- New i3 variant gets extended driving range with meatier battery
- Faster charging available with three-phase upgrade
- Australian debut due late 2016
The ‘94 Ah’ represents the new model’s higher-density lithium-ion battery pack, marking an upgrade from the 60 Ah battery that drives the current i3. Importantly, the new battery’s capacity is listed at 33kWh, up from 22kWh.
BMW says that the upgrade now gives the all-electric i3 a driving range of 300 kilometres is possible, matching the range claimed by the petrol-assisted ‘i3 with Range Extender’ model.
In “everyday use”, however - which includes bad weather conditions and with the air conditioning active - BMW says the i3 (94 Ah) should offer a driving range of 200 kilometres.
By comparison, the current 60Ah/22kWh all-electric model claims a driving range of up to 160 kilometres in Comfort model, with an additional 20 kilometres available in EcoPro model. Switching to the ultra-frugal EcoPro+ increases that extra range to 40 kilometres.
The introduction of a higher-density battery has contributed to a new kerb weight of 1245 kilograms, up from 1195kg for the current model. The current range-extended model, which includes a small petrol engine, weighs in at 1320kg.
BMW says that despite the increased weight, the i3 94Ah is “subjectively as agile” as the 60Ah model, achieved - the company claims - through improvements to the i3’s electronics and systems management.
As with the 60Ah model, the i3 (94 Ah) features a 125kW/250Nm electric motor, mounted near the rear axle.

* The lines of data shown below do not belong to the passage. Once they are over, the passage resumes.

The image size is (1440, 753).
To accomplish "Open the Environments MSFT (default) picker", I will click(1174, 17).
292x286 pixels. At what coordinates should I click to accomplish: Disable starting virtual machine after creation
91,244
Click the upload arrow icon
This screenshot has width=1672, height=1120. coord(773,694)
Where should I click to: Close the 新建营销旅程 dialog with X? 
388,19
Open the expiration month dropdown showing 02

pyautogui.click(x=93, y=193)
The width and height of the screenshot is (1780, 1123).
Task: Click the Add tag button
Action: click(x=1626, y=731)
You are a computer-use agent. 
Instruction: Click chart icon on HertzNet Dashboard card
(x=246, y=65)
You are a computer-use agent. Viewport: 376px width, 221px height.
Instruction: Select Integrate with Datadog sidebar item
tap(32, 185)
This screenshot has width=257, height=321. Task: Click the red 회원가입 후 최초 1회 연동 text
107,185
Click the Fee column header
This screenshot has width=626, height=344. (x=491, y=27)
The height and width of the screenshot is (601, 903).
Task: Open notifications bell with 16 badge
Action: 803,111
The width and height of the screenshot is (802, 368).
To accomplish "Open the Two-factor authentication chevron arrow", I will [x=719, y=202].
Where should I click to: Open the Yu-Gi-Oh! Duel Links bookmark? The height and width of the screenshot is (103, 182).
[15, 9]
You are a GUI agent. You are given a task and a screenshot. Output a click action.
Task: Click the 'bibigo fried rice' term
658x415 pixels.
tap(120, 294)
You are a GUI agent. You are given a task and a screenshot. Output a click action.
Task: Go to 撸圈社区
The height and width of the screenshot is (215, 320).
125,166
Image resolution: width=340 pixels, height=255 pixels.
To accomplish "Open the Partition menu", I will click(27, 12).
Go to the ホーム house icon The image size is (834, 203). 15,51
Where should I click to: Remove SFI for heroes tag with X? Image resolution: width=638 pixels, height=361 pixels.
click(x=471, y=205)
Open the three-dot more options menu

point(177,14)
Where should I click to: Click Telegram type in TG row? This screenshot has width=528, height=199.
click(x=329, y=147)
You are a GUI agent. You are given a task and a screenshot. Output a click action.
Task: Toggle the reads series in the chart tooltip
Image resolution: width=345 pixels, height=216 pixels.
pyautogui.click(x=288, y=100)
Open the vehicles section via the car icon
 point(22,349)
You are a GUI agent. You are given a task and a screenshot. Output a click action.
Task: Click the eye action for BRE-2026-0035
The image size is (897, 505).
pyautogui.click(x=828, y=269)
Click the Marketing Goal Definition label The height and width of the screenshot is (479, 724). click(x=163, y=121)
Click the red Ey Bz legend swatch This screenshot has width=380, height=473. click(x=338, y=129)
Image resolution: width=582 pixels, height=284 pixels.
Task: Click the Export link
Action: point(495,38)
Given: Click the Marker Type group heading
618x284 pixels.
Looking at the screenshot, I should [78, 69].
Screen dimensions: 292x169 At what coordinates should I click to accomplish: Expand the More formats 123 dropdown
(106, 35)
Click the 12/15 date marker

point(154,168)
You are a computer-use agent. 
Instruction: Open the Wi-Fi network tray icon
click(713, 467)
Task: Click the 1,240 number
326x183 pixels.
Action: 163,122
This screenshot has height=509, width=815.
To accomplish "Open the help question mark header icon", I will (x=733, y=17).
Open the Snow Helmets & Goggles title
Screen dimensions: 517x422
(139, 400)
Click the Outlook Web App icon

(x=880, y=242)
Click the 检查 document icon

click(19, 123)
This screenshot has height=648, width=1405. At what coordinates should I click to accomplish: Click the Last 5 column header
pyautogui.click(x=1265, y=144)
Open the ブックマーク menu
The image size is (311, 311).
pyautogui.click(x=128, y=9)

Highlighting the range-focussed approach to developing this new variant, the 94Ah claims a 0-100km/h time of 7.3 seconds - compared to 7.2 seconds for the 60Ah model.
Good news for owners of the current 60Ah/22kWh model is that BMW will offer the option of upgrading to the 94Ah/33kWh battery, although pricing and details of that option have not been revealed.
Faster charging available
News of an upgraded i3 model is joined this week by confirmation of a faster charging option, in the form of a three-phase 11kW system.
The new option means the 94Ah battery can be charged in just under three hours on a high-powered multi-phase AC charger, matching the time needed to charge the 60Ah model with its single-phase 7.4kW charging.
Connected to regular mains power, the 94Ah lists a charging time of just below 10 hours at 2.8kW, while the 60Ah needs eight hours.
Connected to a DC fast-charging station, the 94Ah promises to reach 80 per cent of capacity in less than 40 minutes, while the 60Ah will reach the same point in 25 minutes.
The i3 (94 Ah) is pencilled in for an Australian launch in late 2016.
Unlike the European range, the new variant will replace the 60Ah model in our market, meaning that it will continue to be known specifically as the BMW i3, rather than the BMW i3 (94 Ah).
The Range Extender model will continue to be offered, although updated specifications for that variant have not been detailed.
The retrofit option is not likely to be offered locally, however. Speaking with CarAdvice today, BMW Australia communications manager Lenore Fletcher said that the proximity of BMW’s manufacturing centre in Europe makes the upgrade an easier option to offer there, but not a cost-effective one for Australia.
“At this point we don’t anticipate having the ability to update current vehicles within Australia: this is more likely to be available in Europe due to the proximity to the manufacturing facility,” Ms Fletcher said.